Il me fixa en plissant les yeux avant de dire :
— Parce que c'est le corps d'un enfant de trois ans.
Ma bouche s'ouvrit et je me sentis pâlir mais il me tapota l'épaule avec empathie.
— Allez, rentre chez toi, et si tu te pointes avec cette tête-là mardi, je ne t'accepterai pas !
Je soufflai un grand coup avant de m'incliner et de sortir du service en direction de l'ascenseur.
Je constatais tout de même qu'à force de faire ce chemin, j'étais comme habitué aux couloirs.
Ça me paraissait moins glauque qu'avant.
Il était seulement dix-huit heures et devant mon casier, en retirant ma blouse, je me demandai ce que je devais faire.
Je sortis mon téléphone de la poche de mon manteau. Pas de réponse de Jimin, Jin hyung était en poste au secteur psychiatrique et il faisait le weekend. Yeri serait de service cette nuit et Jungkook devait être à son entraînement extérieur puisqu'on était samedi.
Je ne voulais pas aller me coucher de toute façon, alors je décidai d'aller voir Jungkook s'entraîner.
En sortant, je constatai qu'il avait dû neiger dans la journée mais que ça s'était arrêté. Il n'avait pas suffisamment neigé pour que les rues soient recouvertes de blanc mais il faisait vraiment froid.
Emmitouflé dans mon énorme doudoune noire, je pris le bus en direction de l'université.
Cette fois-ci pas besoin de passer par le plan, Jungkook m'avait très bien indiqué par où je devais passer pour venir le voir quand je pouvais.
Évidemment, la saison de baseball n'était pas commencée mais les entraînements allaient de bon train.
J'arrivai jusqu'au terrain et fronçai les sourcils. La nuit était presque tombée, il faisait sombre et des projecteurs avaient été allumés.
En tenue, les joueurs s'étaient séparés en deux équipes par des brassards de couleur rouge et après un rassemblement, chacun se remettait à son poste. Sur le panneau latéral s'affichaient les scores. Sur neuf manches il n'en restait qu'une.
Jungkook portait un brassard rouge et se trouvait sur une base.

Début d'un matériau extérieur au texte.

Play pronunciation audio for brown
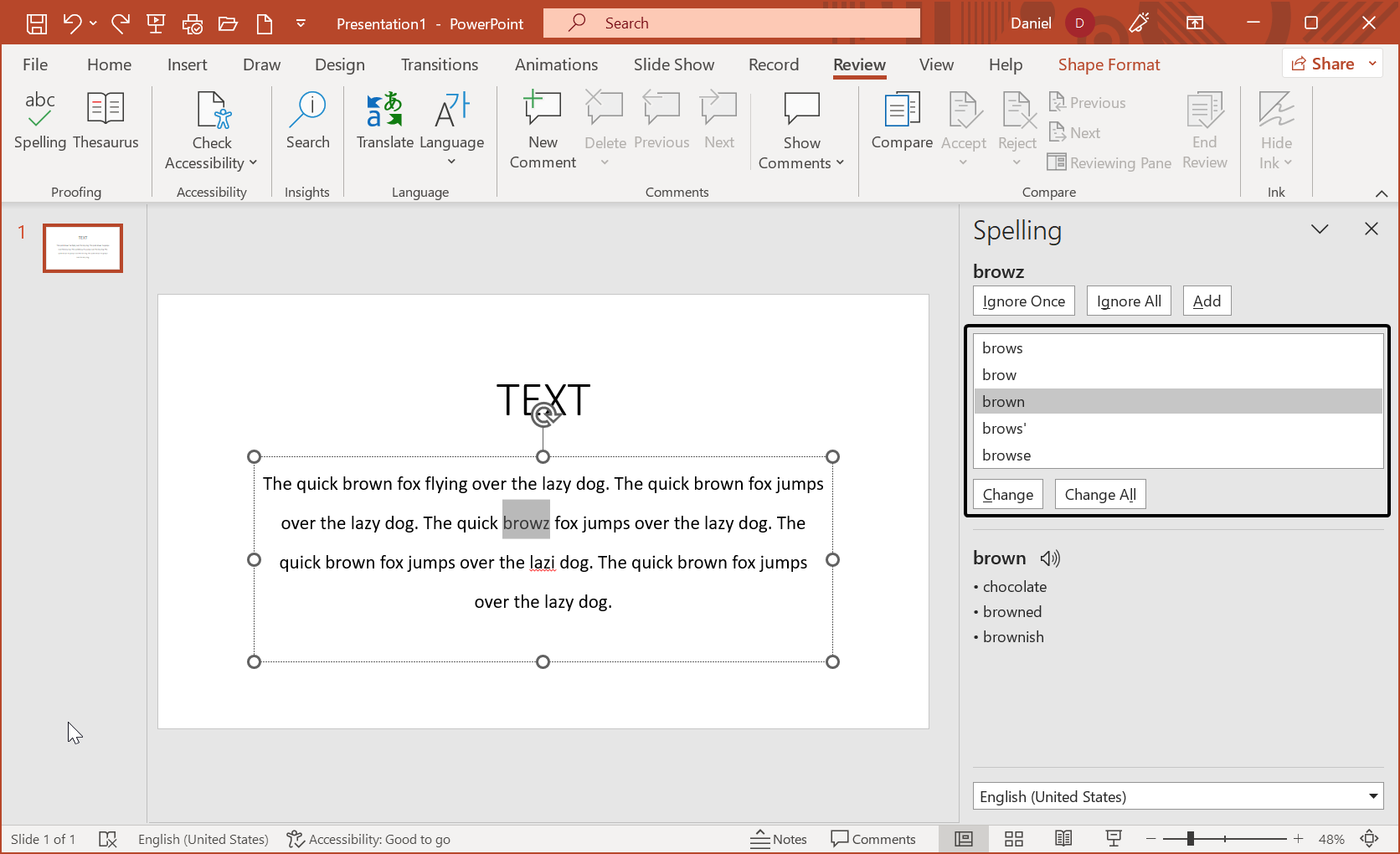The width and height of the screenshot is (1400, 854). pyautogui.click(x=1050, y=558)
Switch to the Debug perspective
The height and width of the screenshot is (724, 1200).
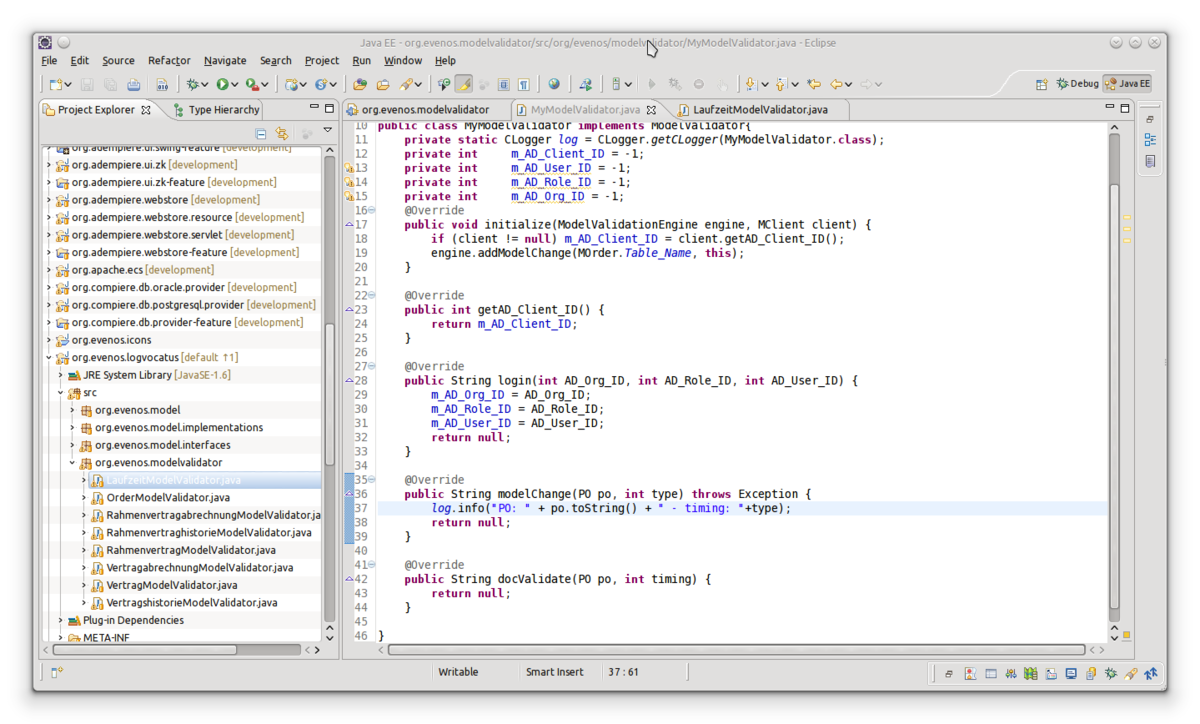click(x=1078, y=84)
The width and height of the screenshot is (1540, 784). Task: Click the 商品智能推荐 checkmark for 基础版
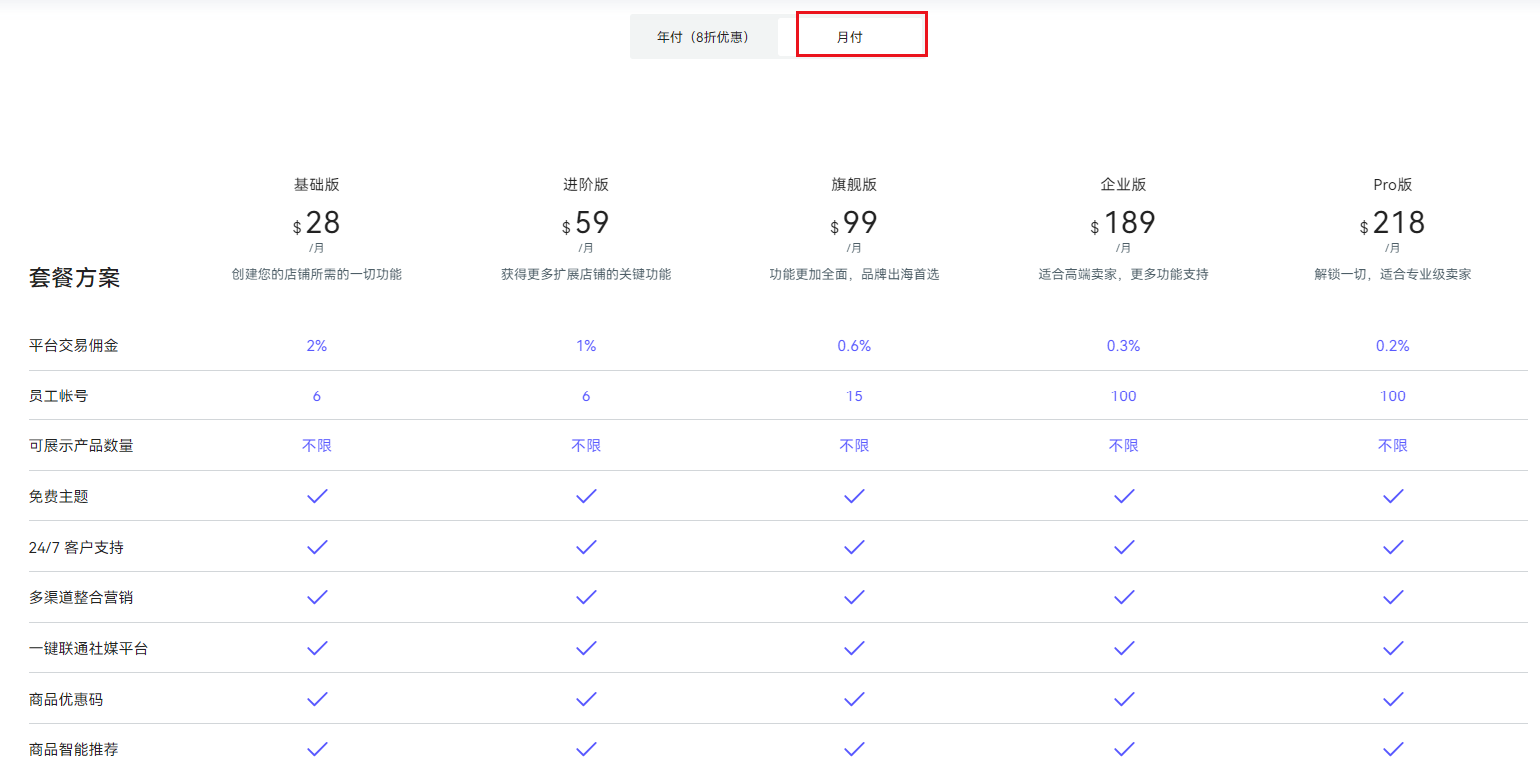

Je m'avançai vers les tribunes les plus proches du terrain là où d'autres, aussi emmitouflés que moi, observaient le match, on devait être cinq en tout.
Je m'assis, m'en voulant de ne pas avoir pris de petites chaufferettes dans mes poches pour combattre le froid qui me bouffait les mains et me mis à observer le jeu.
Les tenues des joueurs étaient sales, pleines de boue et le sol était dans un sale état. De la condensation sortait de leurs bouches, visible à cause de projecteurs braqués sur eux.
Je jetai un coup d'œil au fameux entraîneur en fronçant les sourcils et lui trouvai une étrange ressemblance à Mr Do.
Son frère ?
Ceci pouvait expliquer leur désagréable caractère en commun.
Le bruit d'une balle frappée par une batte en métal me sortit de mes pensées et tout s'activa sous mes yeux. Je regardai, impressionné, Jungkook se mettre à courir à toute vitesse.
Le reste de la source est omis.